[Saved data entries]
Segment Open
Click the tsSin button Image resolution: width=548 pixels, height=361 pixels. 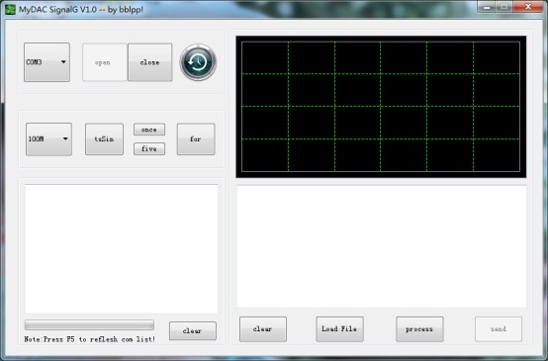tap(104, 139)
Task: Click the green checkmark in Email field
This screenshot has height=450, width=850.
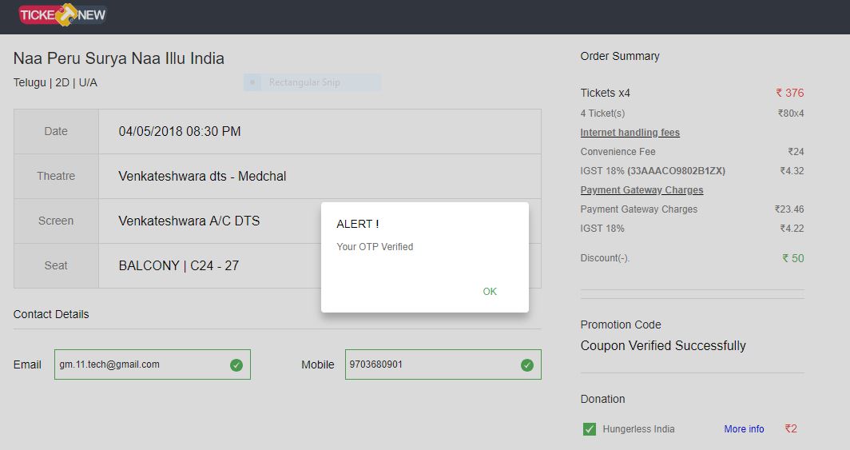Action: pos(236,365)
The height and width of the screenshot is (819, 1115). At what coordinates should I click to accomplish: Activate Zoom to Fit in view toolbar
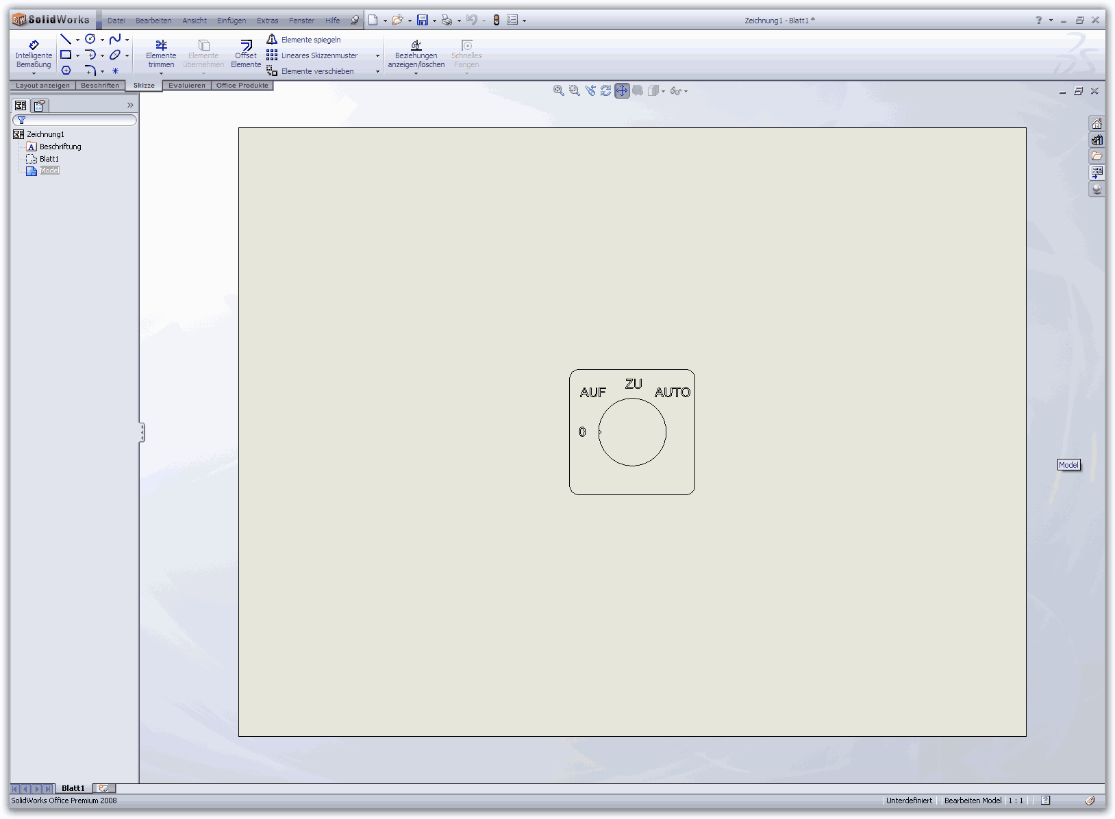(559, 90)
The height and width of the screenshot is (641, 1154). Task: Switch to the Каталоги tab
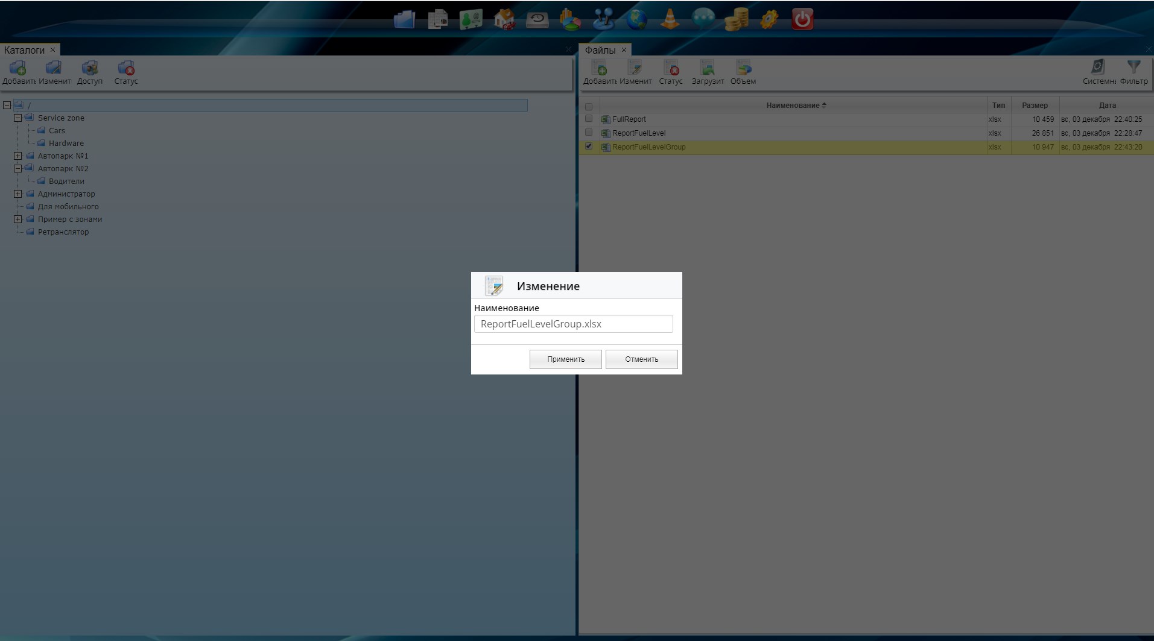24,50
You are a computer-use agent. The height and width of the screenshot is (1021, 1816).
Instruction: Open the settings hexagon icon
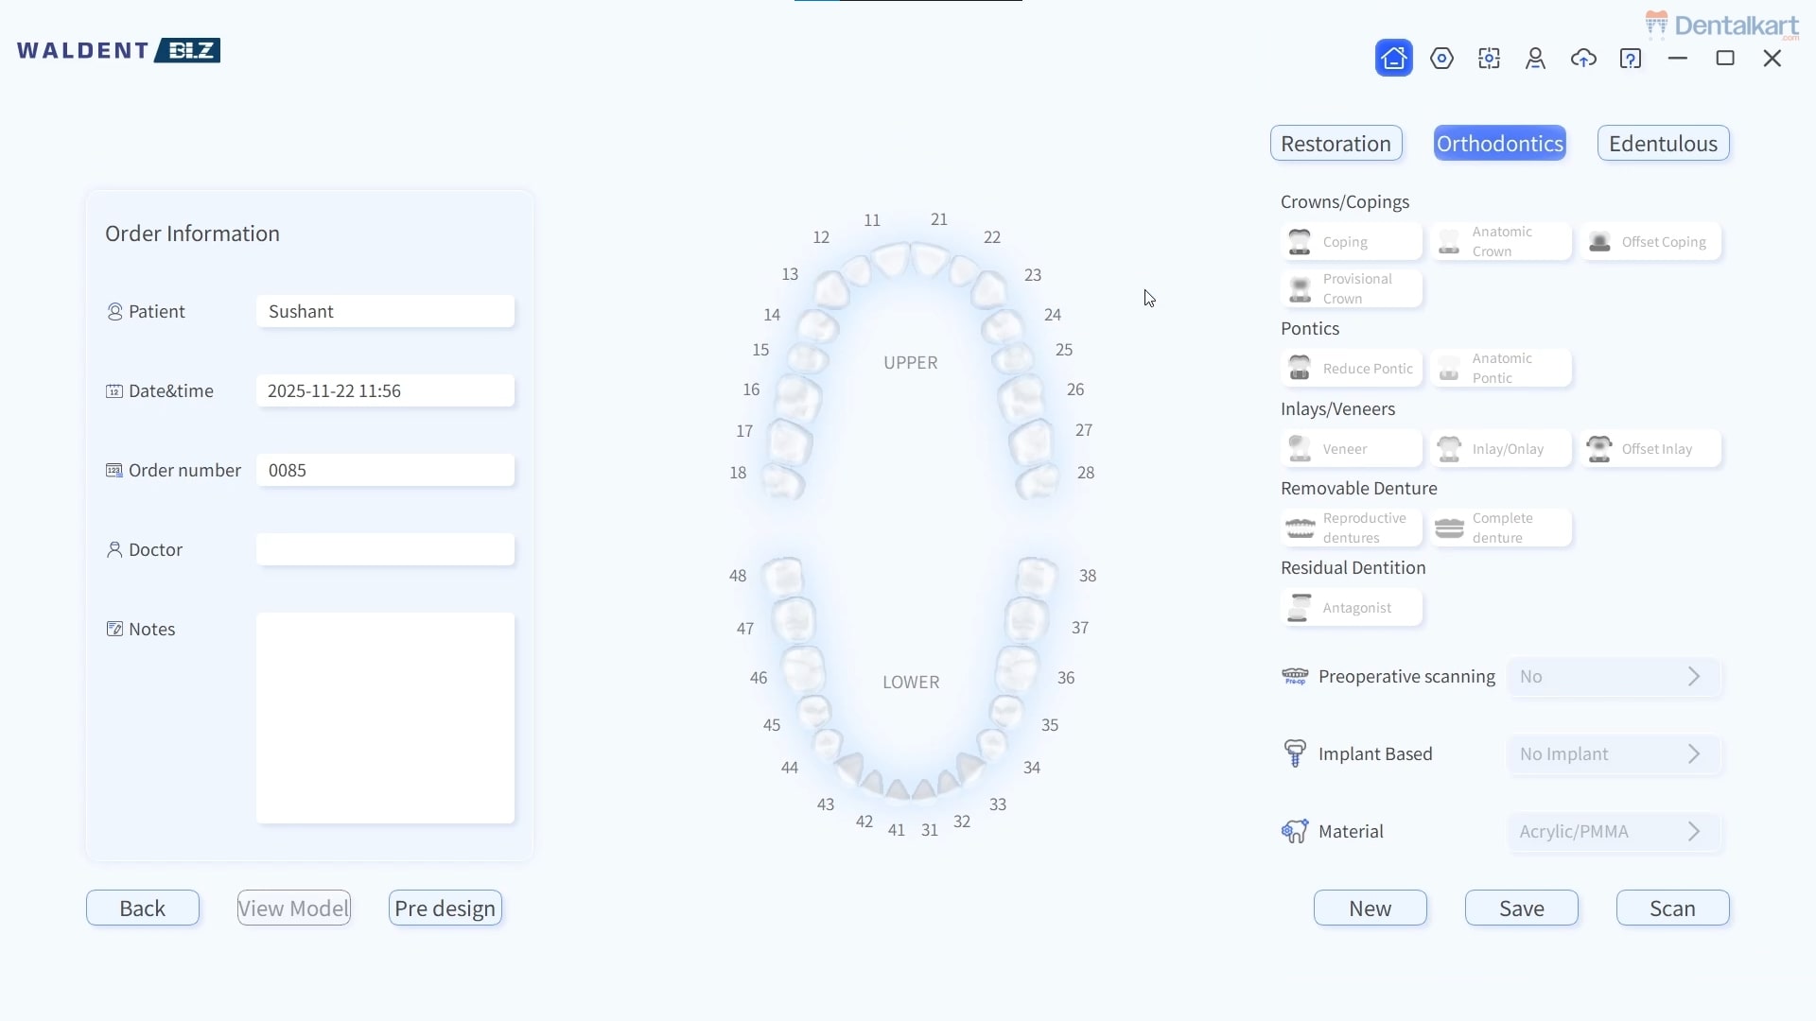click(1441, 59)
Segment Closed
--- PROMPT ---
Reproduce verbatim, and only, the lines starting at the one that contains "Task: Click the" and ending with the final line of the records; leave out the pictures.

--- ANSWER TO THE PROBLEM ---
Task: Click the green checkmark in Email field
This screenshot has height=450, width=850.
Action: pos(236,365)
The height and width of the screenshot is (819, 1115). At what coordinates should I click to accomplish: Activate Zoom to Fit in view toolbar
(559, 90)
The height and width of the screenshot is (641, 1154). Task: Switch to the Каталоги tab
24,50
You are a computer-use agent. The height and width of the screenshot is (1021, 1816).
Instruction: Open the settings hexagon icon
click(1441, 59)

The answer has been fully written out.